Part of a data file
>> Start

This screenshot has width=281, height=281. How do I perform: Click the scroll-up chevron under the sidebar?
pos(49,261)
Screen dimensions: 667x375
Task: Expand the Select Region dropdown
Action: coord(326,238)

>> End

Requirements :: Copy the items above line for line, with no changes.

Final result ::
This screenshot has width=281, height=281. How do I perform: Click the scroll-up chevron under the sidebar?
pos(49,261)
Screen dimensions: 667x375
Task: Expand the Select Region dropdown
Action: coord(326,238)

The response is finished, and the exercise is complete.